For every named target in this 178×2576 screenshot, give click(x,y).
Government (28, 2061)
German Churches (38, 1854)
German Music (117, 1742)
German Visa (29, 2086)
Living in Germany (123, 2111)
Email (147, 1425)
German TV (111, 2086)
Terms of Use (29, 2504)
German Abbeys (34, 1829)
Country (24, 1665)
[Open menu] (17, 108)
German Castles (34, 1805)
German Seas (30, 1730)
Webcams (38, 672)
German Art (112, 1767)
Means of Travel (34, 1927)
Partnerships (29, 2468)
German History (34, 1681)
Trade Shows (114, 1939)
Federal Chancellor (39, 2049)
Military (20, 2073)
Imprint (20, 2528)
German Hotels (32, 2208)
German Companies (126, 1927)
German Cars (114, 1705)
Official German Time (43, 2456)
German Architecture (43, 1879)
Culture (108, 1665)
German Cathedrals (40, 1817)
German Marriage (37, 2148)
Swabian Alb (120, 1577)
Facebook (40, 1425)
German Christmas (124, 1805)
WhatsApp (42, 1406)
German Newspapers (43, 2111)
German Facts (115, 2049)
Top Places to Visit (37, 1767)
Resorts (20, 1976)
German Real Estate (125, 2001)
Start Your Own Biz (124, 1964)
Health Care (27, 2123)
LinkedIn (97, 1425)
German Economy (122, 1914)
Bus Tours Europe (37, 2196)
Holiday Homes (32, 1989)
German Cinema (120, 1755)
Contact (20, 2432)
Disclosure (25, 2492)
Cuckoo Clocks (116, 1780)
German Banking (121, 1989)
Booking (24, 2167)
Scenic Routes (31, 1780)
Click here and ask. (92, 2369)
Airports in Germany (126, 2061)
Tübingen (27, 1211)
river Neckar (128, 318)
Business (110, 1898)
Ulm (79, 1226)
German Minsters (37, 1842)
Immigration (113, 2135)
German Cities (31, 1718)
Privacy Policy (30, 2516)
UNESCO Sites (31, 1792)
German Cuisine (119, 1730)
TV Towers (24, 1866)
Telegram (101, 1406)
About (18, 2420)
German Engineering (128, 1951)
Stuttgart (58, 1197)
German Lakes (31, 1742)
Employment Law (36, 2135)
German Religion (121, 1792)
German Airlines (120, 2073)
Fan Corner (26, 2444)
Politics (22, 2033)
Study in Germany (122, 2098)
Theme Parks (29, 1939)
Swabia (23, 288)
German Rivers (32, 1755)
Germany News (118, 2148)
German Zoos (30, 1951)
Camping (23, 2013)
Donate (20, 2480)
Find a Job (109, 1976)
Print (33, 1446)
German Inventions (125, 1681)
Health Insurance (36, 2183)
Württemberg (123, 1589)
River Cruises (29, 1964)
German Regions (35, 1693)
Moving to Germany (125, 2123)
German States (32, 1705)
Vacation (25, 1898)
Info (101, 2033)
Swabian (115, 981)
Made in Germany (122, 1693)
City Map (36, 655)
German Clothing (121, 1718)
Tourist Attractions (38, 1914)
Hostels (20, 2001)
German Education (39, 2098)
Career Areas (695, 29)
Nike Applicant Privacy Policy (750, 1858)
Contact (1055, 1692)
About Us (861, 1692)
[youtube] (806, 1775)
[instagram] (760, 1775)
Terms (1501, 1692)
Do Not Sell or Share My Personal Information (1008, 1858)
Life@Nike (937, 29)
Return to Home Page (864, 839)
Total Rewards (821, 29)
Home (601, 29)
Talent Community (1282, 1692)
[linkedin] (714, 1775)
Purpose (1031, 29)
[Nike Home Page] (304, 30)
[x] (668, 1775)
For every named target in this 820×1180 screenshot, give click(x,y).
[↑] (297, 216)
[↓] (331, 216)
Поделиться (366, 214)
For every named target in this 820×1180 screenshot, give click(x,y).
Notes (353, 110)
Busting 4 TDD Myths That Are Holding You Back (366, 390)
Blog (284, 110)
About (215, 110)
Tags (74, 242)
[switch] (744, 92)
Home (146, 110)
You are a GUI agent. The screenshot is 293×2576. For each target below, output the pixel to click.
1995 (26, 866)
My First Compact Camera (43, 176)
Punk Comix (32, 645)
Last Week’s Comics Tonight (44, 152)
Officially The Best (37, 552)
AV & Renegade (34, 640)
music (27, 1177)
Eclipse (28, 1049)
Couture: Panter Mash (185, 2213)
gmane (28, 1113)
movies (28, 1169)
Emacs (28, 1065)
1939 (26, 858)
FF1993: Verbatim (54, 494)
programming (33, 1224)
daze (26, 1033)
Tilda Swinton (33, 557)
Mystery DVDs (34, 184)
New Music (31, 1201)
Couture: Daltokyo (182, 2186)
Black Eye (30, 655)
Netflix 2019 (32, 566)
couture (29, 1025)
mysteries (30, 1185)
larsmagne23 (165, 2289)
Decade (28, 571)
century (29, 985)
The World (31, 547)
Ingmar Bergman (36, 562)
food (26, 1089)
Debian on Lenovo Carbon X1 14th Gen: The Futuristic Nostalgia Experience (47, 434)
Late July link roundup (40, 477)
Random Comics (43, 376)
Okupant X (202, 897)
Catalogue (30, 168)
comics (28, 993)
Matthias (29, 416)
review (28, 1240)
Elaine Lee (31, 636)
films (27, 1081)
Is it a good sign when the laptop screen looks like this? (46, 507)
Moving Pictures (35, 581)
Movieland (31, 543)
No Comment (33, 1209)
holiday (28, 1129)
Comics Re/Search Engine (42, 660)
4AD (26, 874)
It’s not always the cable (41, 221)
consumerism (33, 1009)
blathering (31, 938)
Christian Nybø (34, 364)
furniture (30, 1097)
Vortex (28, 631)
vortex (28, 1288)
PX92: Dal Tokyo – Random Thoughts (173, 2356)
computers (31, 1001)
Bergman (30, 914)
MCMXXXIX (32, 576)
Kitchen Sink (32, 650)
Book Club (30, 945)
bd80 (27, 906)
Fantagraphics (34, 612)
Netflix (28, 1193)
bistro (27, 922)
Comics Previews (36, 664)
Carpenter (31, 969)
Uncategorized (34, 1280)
-- -- --
BRIEF: Within the data, how many lines hold the word "Germany"? State only that number.

ANSWER TO THE PROBLEM: 6